▶ _Document passage_:
⟨
Club Dread (also known as Broken Lizard's Club Dread) is a 2004 comedy slasher film directed by Jay Chandrasekhar and written by and starring the comedy troupe Broken Lizard, Chandrasekhar, Kevin Heffernan, Steve Lemme, Paul Soter, Erik Stolhanske, Brittany Daniel, and Bill Paxton. The film follows a group of staff members on a tropical island resort, where an unknown killer begins a murder spree.

Though the story is set on an island in Costa Rica, filming took place in Mexico.

Club Dread was released on February 27, 2004, and grossed $7.6 million at the box office on a budget of $8.6 million, becoming a financial failure. The film received mixed-to-negative reviews from critics.

Plot

Pleasure Island is a resort off the coast of Costa Rica, owned by famous, washed-up musician Coconut Pete. Staff members Rolo, Stacy, and Kelly sneak into the jungle to have sex, where they are ambushed and murdered by a masked figure.

The resort staff discover another body behind the kitchen, and Dave relates a story about a former employee named Phil Colletti who lost his mind and murdered his fellow staff members, before castrating himself and running away. Putman alerts the others when he finds Cliff murdered in a hedge maze. A message left by the killer suggests that he is targeting only the staff. All communication devices and transportation have been stolen or destroyed.

Hank, a former FBI serial killing investigator, convinces the staff to continue with their jobs and allow him to catch the killer. Two staff members decide to warn the guests and they too are murdered by the killer.
⟩
▶ _Stored data_:
⟨
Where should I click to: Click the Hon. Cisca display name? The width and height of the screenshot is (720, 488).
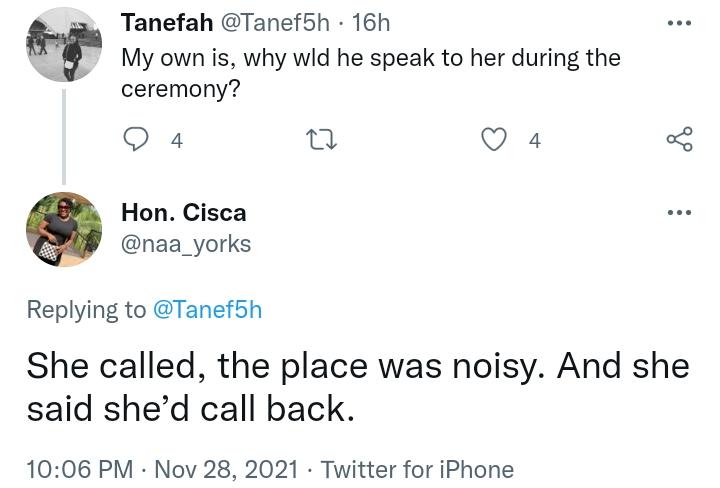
⟩
▶ _Parts of the exercise_:
- A) Answer these questions using the Club Dread passage, one answer per line, marked to match.
(i) In which country did filming take place?
(ii) What was the film's budget?
(iii) Where does Putman find Cliff murdered?
- B) Rewrite the Club Dread passage between "Club Dread was" and "stolen or destroyed.", inclusive, and change "hedge maze" to "greenhouse".

▶ _The answers_:
- A)
(i) Mexico
(ii) $8.6 million
(iii) In a hedge maze

- B)
Club Dread was released on February 27, 2004, and grossed $7.6 million at the box office on a budget of $8.6 million, becoming a financial failure. The film received mixed-to-negative reviews from critics.

Plot

Pleasure Island is a resort off the coast of Costa Rica, owned by famous, washed-up musician Coconut Pete. Staff members Rolo, Stacy, and Kelly sneak into the jungle to have sex, where they are ambushed and murdered by a masked figure.

The resort staff discover another body behind the kitchen, and Dave relates a story about a former employee named Phil Colletti who lost his mind and murdered his fellow staff members, before castrating himself and running away. Putman alerts the others when he finds Cliff murdered in a greenhouse. A message left by the killer suggests that he is targeting only the staff. All communication devices and transportation have been stolen or destroyed.